NEW DELHI — The concept of a Universal Basic Income (UBI) has been around for hundreds of years. Recently, it has re-emerged as a potentially viable solution to poverty. UBI is a form of redistributive income given to citizens regardless of their existing income. It is controversial because of its debatable equitability. The opposition has voiced concerns about those who might need to receive government help above the amount distributed by the UBI.
As interest in Universal Basic Income increases and more research is done on the subject, a clearer picture of its merits and dangers appears. After India released its 2016-2017 Economic Survey, which considered the merits of using UBI to combat Indian poverty, the world took notice.
According to the survey, the misallocation of capital to the Indian poor is a common problem. There are times in which the poorest Indian districts do not receive as much funding as other better-off districts. This is done unintentionally but is a rectifiable consequence of India’s complicated distributive system.
While using an UBI system to replace conventional welfare, “exclusive errors” in funding to the districts that need it the most would be less likely to occur. Furthermore, “out of system leakages” would be less likely to occur in an UBI system. In other words, the Economic Survey holds that an UBI system would be more effective at combatting poverty in India than existing benefits. In fact, as stated in The Economist, absolute poverty is expected to be reduced from 22 percent to less than 0.5 percent if India switched to a predominately UBI based system.

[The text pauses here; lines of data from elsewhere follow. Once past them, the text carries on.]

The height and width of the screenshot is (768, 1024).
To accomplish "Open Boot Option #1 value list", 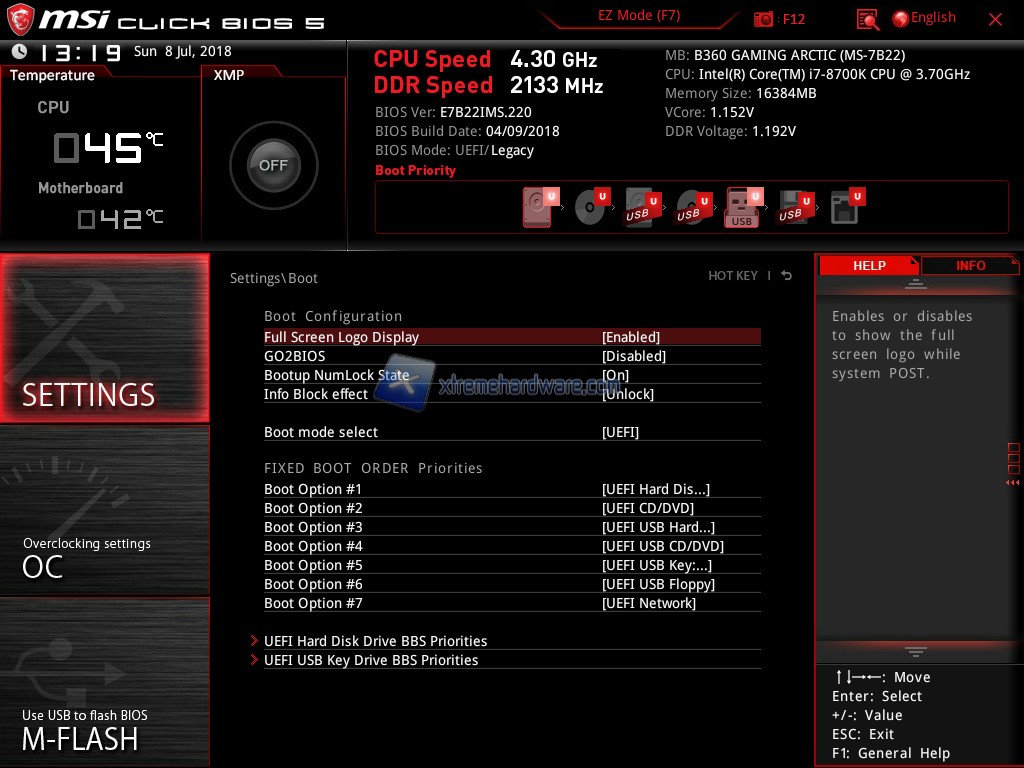I will (x=655, y=489).
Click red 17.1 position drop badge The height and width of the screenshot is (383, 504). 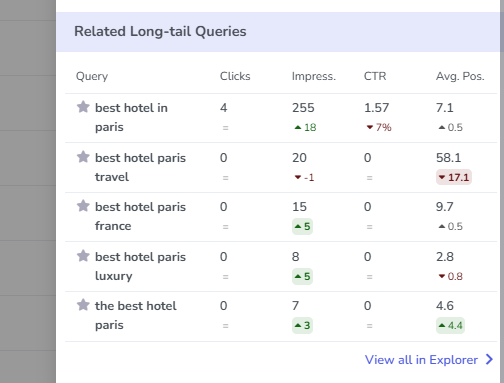(x=454, y=177)
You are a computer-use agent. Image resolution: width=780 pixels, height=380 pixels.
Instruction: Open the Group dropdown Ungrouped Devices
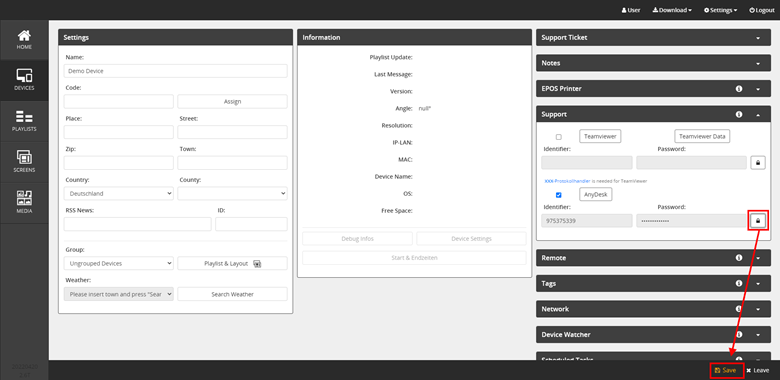pyautogui.click(x=118, y=263)
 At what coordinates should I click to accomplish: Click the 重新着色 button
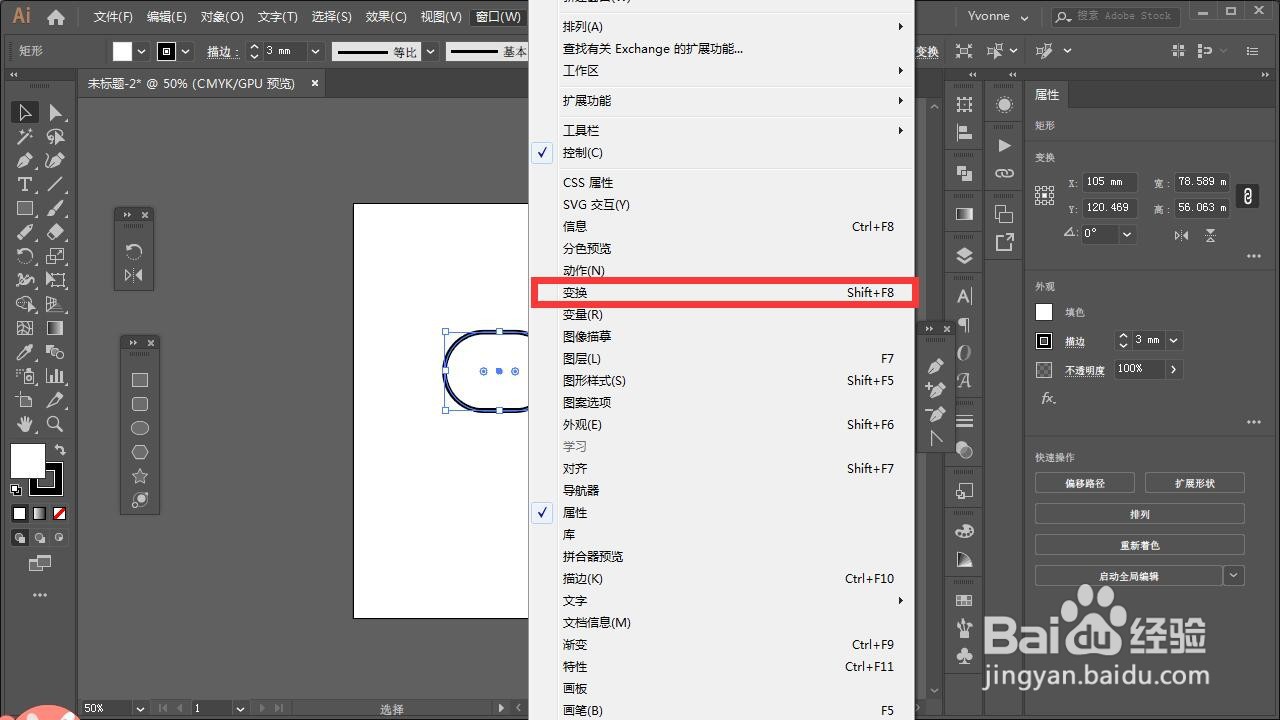1139,545
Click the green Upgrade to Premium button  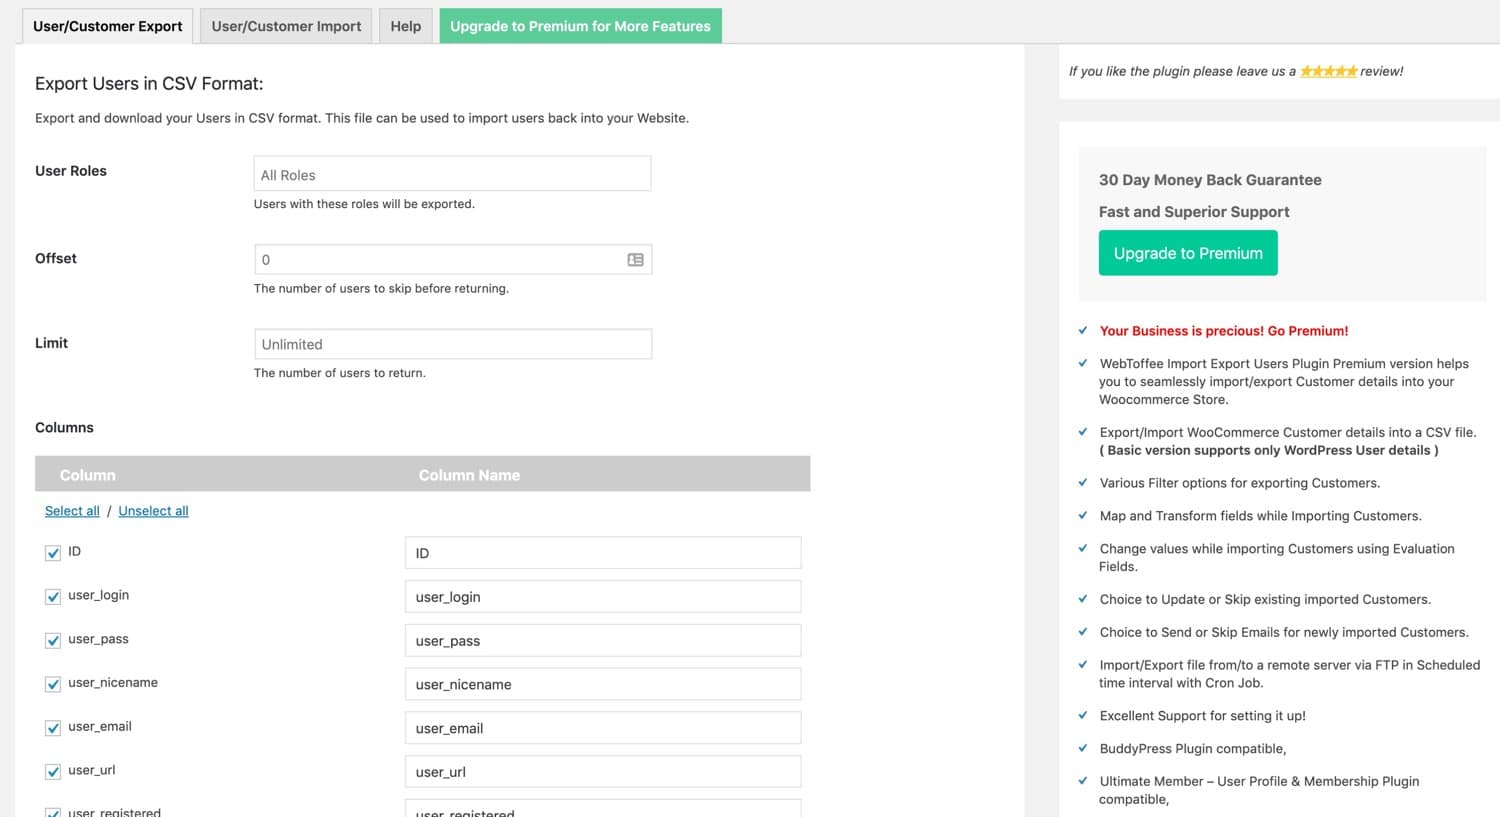click(x=1187, y=252)
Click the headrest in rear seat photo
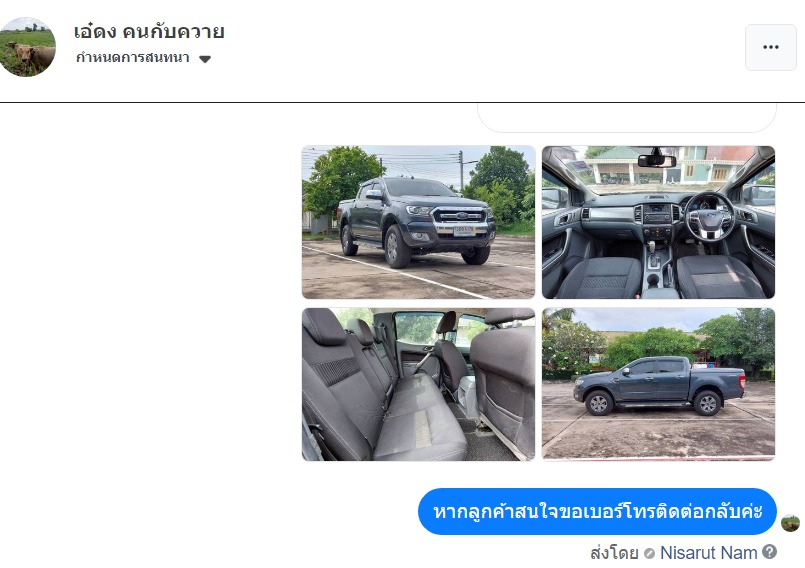This screenshot has width=805, height=568. (323, 326)
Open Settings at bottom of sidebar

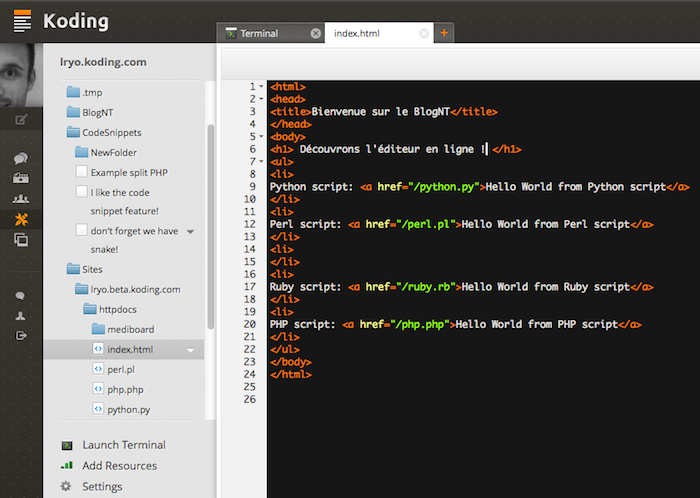(x=102, y=487)
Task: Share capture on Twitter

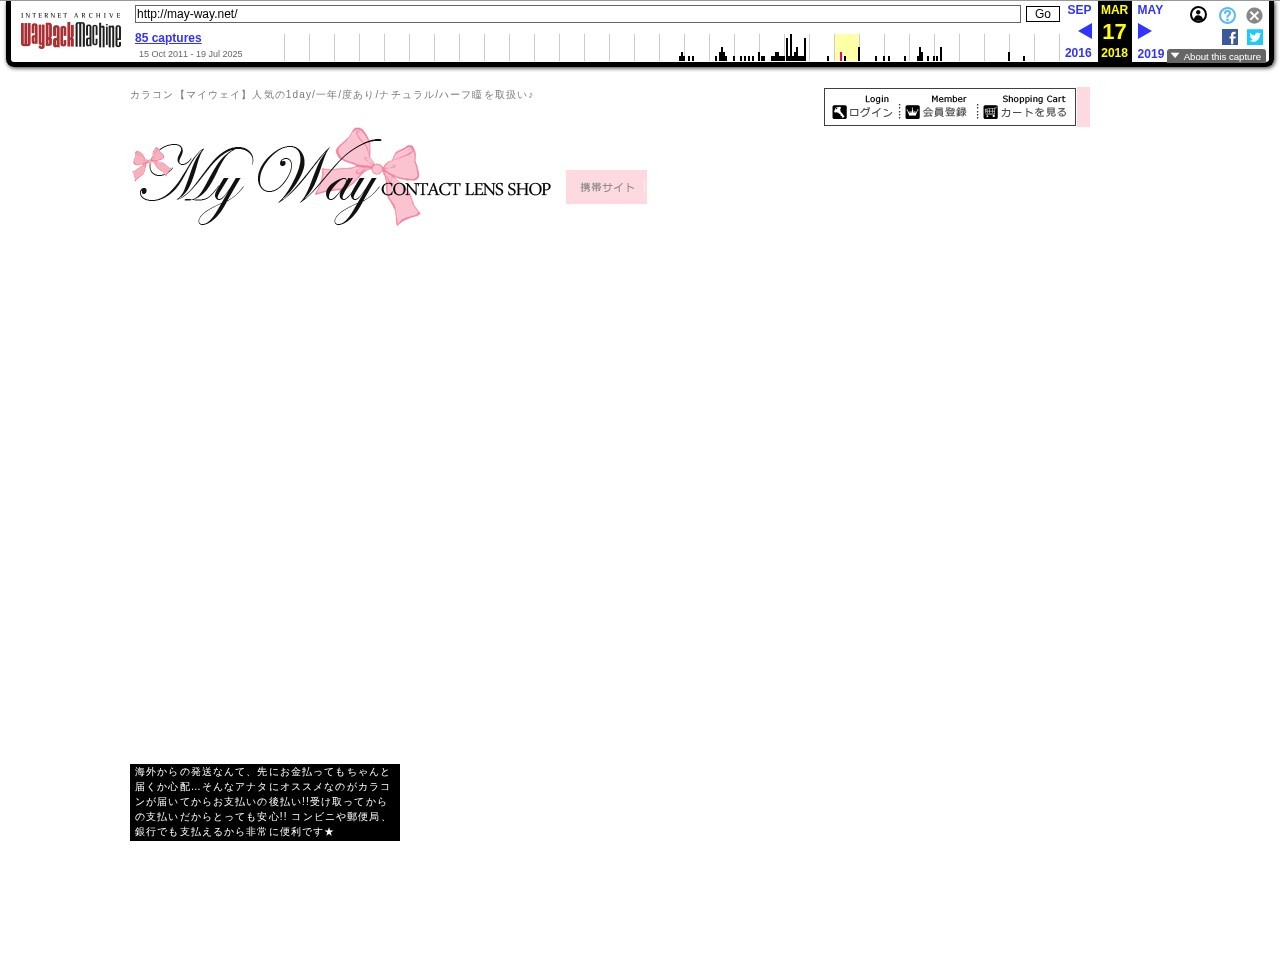Action: point(1255,37)
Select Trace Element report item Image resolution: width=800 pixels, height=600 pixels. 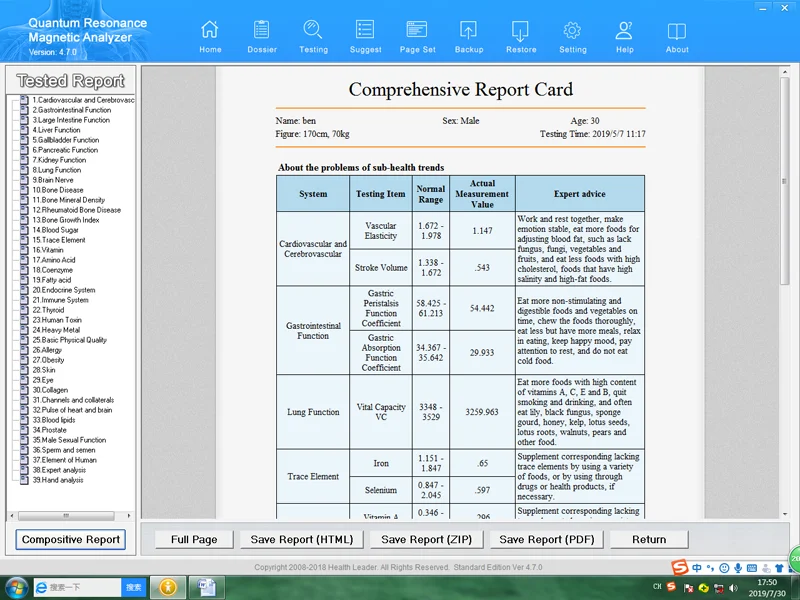(58, 240)
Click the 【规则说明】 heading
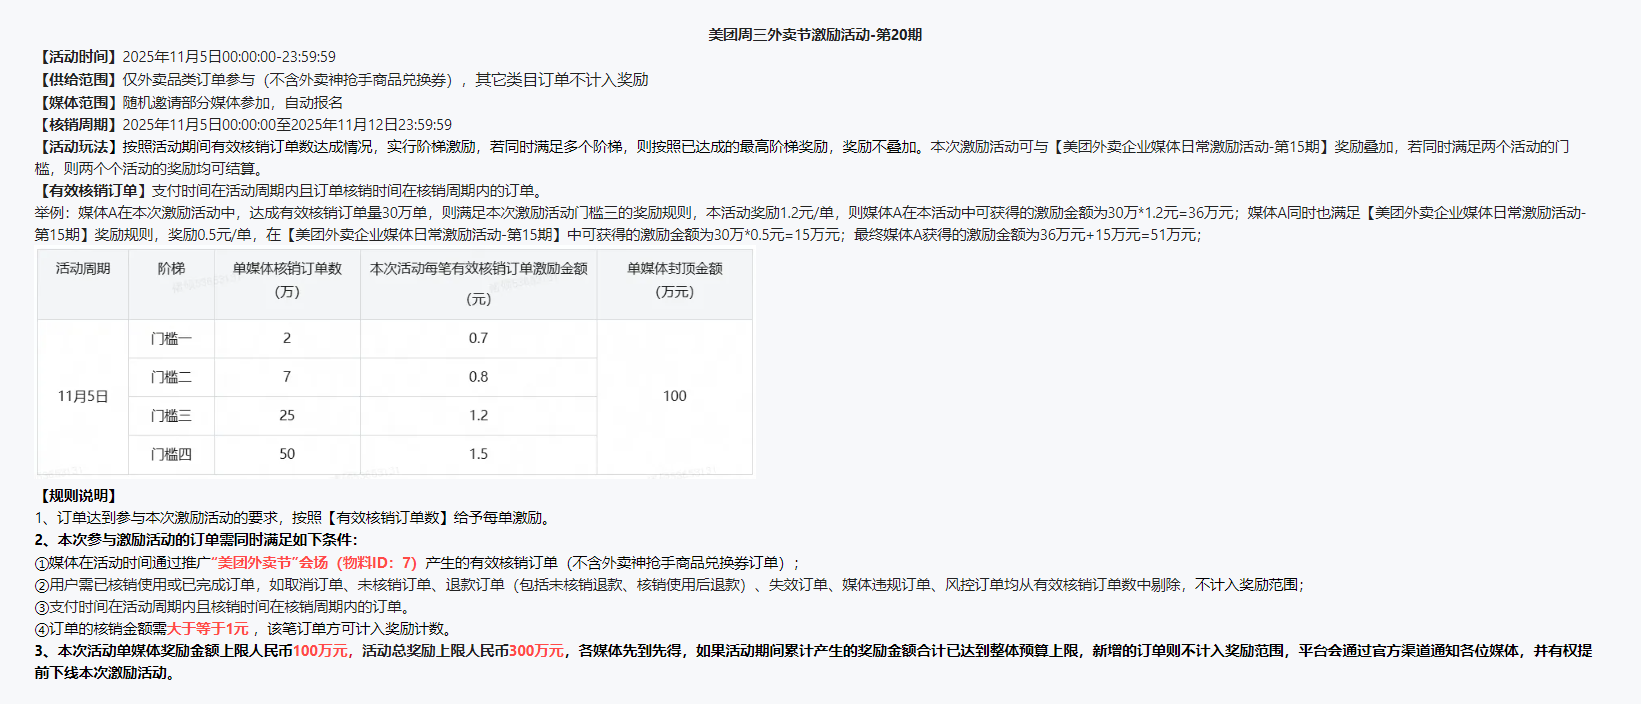Image resolution: width=1641 pixels, height=704 pixels. pos(78,496)
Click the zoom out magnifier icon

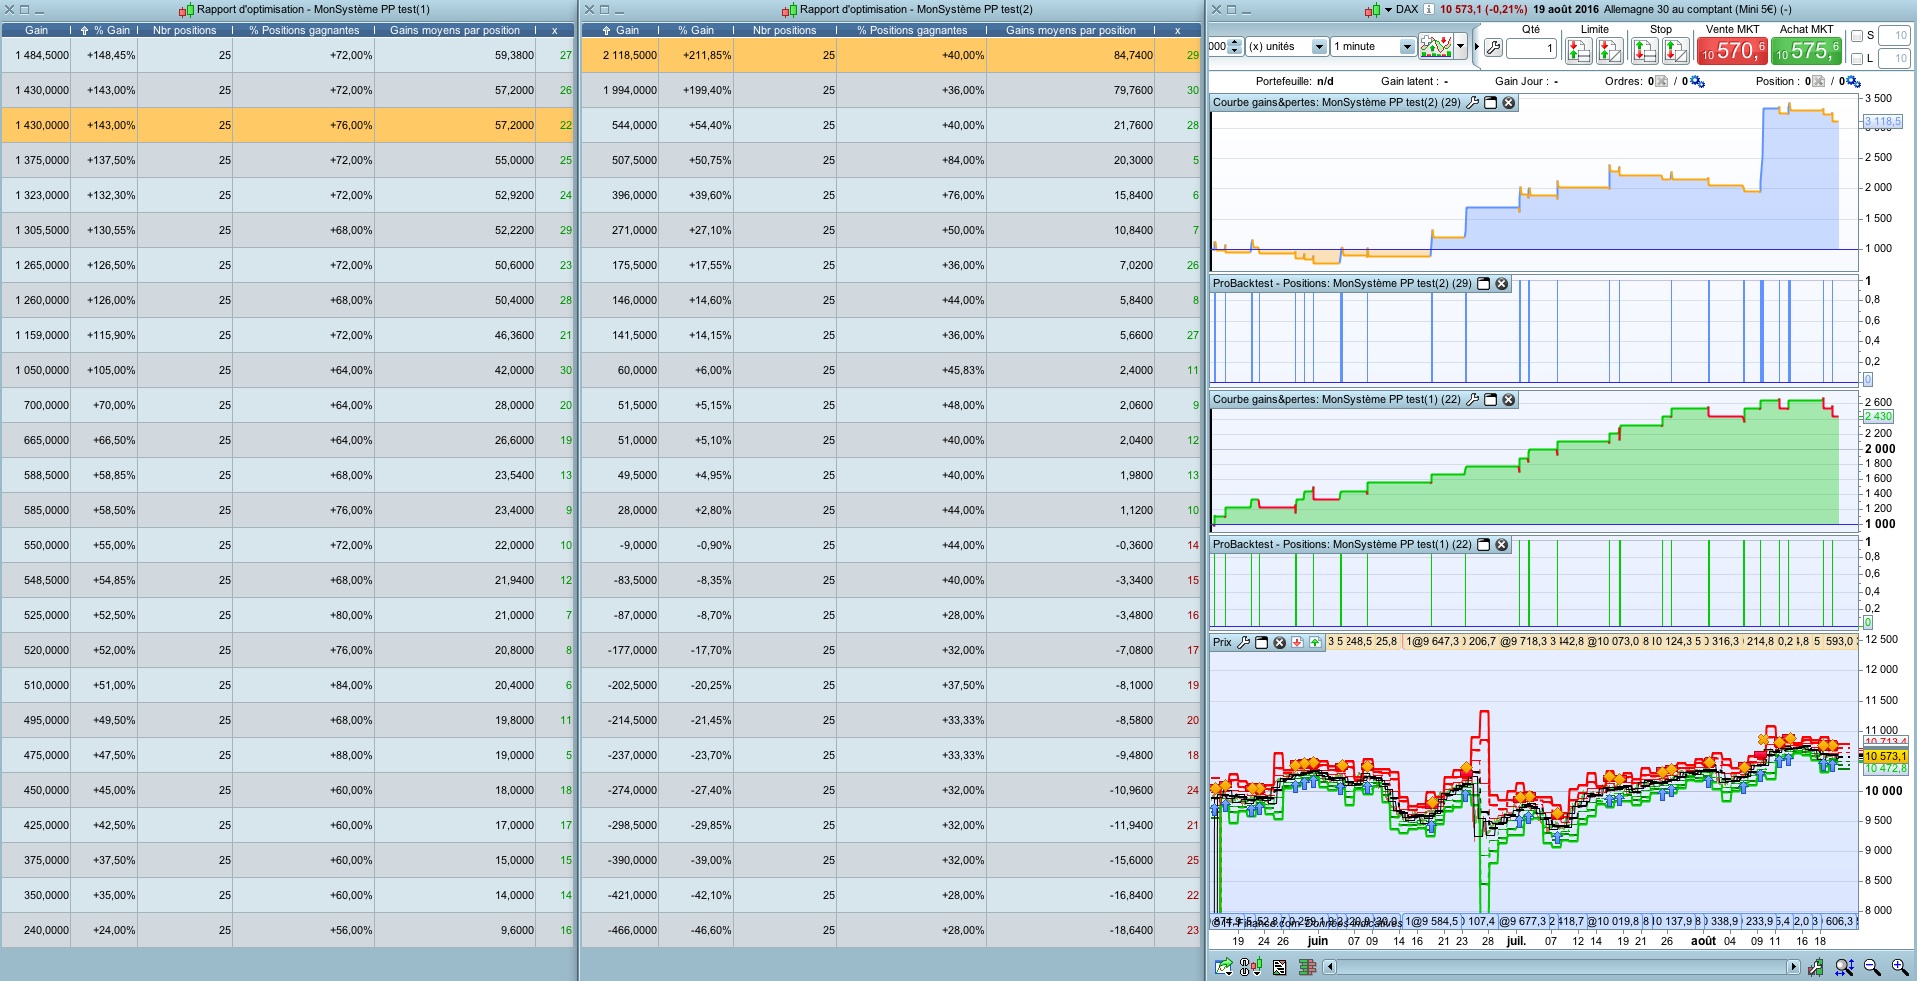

India’s Economic Survey comes years after two pilot UBI projects were launched in 2010. The Madhya Pradesh Unconditional Cash Transfer (MPUCT) project distributed monthly grants to eight villages in the Madhya Pradesh region, and Tribal Village Unconditional Cash Transfer (TVUCT) project distributed grants to one village for comparison purposes. The dollar amount distributed was that which would put households just above the poverty line. These projects went on for about a year before results were gathered.
The resulting data is tremendously positive. Take-up of the basic income grants happened quickly. More people than ever opened bank accounts. Saving increased. More home repairs were made. Children’s weight for their age improved. People were more likely to have enough money for their daily food needs. Households reported a lower number of common illnesses, and some of the cash grants were used to secure medical treatment. School enrollment went up, and there was an increase in the number of people in the labor force.
These studies demonstrate a viable strategy a state’s government can use to combat poverty. Whether Universal Basic Income maintains the short-lived nature of a fad will become apparent as it receives increased scrutiny.